Segment Open

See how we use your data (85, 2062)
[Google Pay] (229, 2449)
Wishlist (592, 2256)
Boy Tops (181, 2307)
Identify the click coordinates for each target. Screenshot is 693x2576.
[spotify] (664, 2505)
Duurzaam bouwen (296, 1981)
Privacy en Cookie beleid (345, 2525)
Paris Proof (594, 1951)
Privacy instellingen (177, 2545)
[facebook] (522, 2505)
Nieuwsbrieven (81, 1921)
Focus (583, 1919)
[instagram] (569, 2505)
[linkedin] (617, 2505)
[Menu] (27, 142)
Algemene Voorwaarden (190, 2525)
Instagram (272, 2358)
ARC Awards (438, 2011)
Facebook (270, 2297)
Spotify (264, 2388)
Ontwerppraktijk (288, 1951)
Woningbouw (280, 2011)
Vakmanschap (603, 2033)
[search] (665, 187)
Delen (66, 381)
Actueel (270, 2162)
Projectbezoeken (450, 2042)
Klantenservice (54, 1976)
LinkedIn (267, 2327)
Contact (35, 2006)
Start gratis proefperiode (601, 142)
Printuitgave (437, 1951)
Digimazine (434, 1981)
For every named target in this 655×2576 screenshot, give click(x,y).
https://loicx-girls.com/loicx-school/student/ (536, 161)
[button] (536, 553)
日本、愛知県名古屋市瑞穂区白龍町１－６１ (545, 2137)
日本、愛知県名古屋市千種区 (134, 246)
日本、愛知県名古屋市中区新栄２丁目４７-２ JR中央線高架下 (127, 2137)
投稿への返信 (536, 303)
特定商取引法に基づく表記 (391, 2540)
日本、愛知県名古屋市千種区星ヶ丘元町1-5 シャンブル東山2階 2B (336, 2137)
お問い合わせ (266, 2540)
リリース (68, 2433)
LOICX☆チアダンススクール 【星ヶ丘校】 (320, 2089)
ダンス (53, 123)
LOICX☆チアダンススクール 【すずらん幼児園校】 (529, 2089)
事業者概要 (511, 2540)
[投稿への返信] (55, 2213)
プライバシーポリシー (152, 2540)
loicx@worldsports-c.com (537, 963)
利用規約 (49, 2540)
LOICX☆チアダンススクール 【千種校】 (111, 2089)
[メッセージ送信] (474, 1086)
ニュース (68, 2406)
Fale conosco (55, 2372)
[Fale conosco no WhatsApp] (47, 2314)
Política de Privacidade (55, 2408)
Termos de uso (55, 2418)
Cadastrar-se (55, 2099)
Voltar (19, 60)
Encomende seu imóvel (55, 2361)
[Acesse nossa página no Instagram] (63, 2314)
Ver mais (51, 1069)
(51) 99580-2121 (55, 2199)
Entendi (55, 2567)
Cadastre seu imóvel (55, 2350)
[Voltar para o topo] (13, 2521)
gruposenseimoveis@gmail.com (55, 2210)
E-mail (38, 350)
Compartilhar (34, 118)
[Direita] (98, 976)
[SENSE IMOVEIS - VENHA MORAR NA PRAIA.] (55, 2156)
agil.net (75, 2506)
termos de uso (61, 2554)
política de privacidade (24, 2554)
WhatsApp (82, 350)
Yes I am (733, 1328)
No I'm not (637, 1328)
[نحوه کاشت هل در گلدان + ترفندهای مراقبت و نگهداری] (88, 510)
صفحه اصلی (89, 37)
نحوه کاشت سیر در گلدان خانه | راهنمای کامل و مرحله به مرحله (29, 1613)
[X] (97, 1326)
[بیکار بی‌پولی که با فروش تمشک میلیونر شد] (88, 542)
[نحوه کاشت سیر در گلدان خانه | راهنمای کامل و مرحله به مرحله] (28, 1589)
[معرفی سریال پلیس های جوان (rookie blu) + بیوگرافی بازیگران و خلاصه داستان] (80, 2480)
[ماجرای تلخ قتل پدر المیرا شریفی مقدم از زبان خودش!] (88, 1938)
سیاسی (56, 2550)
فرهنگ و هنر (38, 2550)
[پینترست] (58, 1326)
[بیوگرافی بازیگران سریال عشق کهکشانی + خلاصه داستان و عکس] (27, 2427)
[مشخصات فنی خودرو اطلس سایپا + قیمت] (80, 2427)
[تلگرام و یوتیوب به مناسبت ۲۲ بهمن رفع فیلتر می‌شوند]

Segment Closed

» Requirement: Your answer should be the number of lines in the records that contain the word "راهنمای", with nothing added.

» Reply: 2